Um diese Frage beantworten zu können, ist es notwendig, das Anforderungsprofil eines modernen berufsmäßigen Insolvenzverwalters zu bestimmen. Beim heutigen Insolvenzrecht handelt es sich um eine in den letzten Jahren immer komplexer gewordene Rechtsmaterie, die kein eigenes abgegrenztes Rechtsgebiet bildet, sondern bei ihrer Umsetzung in der Praxis Berührungen mit fast allen anderen Rechtsgebieten aufweist. Dies liegt an der Komplexität der Gesamtrechtsordnung sowie an der Regelungstiefe einzelner Rechtsgebiete, so dass im Rahmen der Insolvenzabwicklung einerseits durch das Verwalterhandeln und andererseits durch den Zwang, Entscheidungen zu treffen, fast ständig Rechtsfragen aufgeworfen werden. Die Schwerpunkte liegen dabei im schuld- und sachenrechtlichen Teil des Allgemeinen Zivilrechts, im Handels- und Gesellschaftsrecht sowie im Steuer- und Arbeitsrecht. Dabei sind die öffentlich-rechtlichen Bezüge des Insolvenzrechts, insbesondere im Bereich des Umweltrechts, noch gar nicht berücksichtigt.

 

Rn 7

Demgegenüber wird als Auswahlkriterium für den Verwalter in § 56 Abs. 1 InsO keine spezielle juristische Qualifikation oder etwa die Befähigung zum Richteramt bzw.

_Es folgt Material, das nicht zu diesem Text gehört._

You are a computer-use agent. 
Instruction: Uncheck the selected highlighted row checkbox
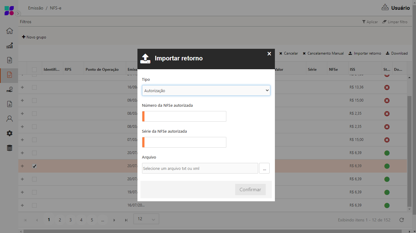point(35,166)
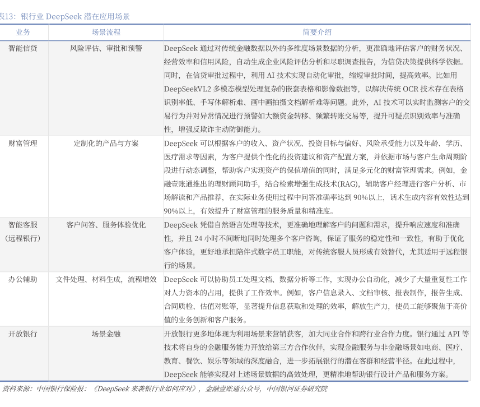Select the 场景流程 column header

click(106, 33)
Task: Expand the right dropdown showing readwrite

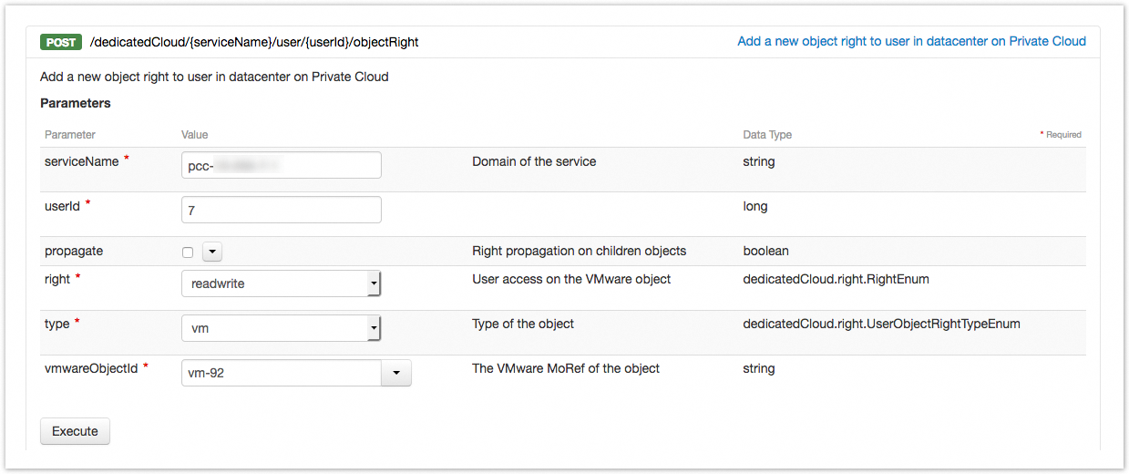Action: (x=281, y=283)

Zulassung zur Rechtsanwaltschaft vorausgesetzt. Zum Verwalter kann vielmehr jede für den Einzelfall geeignete und unabhängige Person bestellt werden, die lediglich ausreichend geschäftskundig ist. Erforderlich sind daher bei jedem durchschnittlichen Verwalter sowohl juristische als auch betriebswirtschaftliche Kenntnisse, die der fortlaufenden Entwicklung in den betreffenden Bereichen entsprechen müssen. Um dies zu gewährleisten, hat sich der berufsmäßig tätige Insolvenzverwalter ständig in dem erforderlichen Umfang fortzubilden. Daneben muss der Verwalter mit der von ihm vorgehaltenen Organisation in der Lage sein, durchschnittlichen Verfahrensanforderungen bei der Bewältigung der Korrespondenz, der Tabellenführung und Aufarbeitung der Geschäftsunterlagen zu entsprechen. Da aus den dargelegten Gründen jede Insolvenzverwaltung naturgemäß mit zahlreichen Rechtsverhältnissen bzw. Rechtshandlungen verbunden ist, muss auch ein Verwalter ohne rechtswissenschaftliche Ausbildung entsprechende Aufgaben ohne besondere rechtliche Schwierigkeiten erfüllen können, ohne jeweils sofort einen Rechtsanwalt einzuschalten. Wenngleich die zu beurteilenden Rechtsbeziehungen verfahrensspezifisch naturgemäß höchst unterschiedlich sein können, so muss ein Insolvenzverwalter heutiger Prägung dennoch in der Lage sein, die in einem durchschnittlichen Insolvenzverfahren üblicherweise zu behandelnden Rechtsfragen selbst zu beantworten. Dies gilt für das gesamte Insolvenzrecht ebenso wie für den so genannten wirtschaftsrechtlichen Bereich und arbeitsrechtliche Fragen. Die Einbringung dieser Kenntnisse und die damit verbundenen Tätigkeiten sind durch die nicht nach dem RVG, sondern nach der InsVV geschuldete Verwaltervergütung abgegolten.

 

Rn 8

Sind dagegen bei der Verfahrensabwicklung besondere juristische Qualifikationen erforderlich, dann kann ein Nichtjurist bzw. nicht als Anwalt zugelassener Verwalter diese Tätigkeiten einem Rechtsanwalt übertragen. Erforderlich ist also eine Ex-ante-Beurteilung aus der Sicht eines durchschnitt...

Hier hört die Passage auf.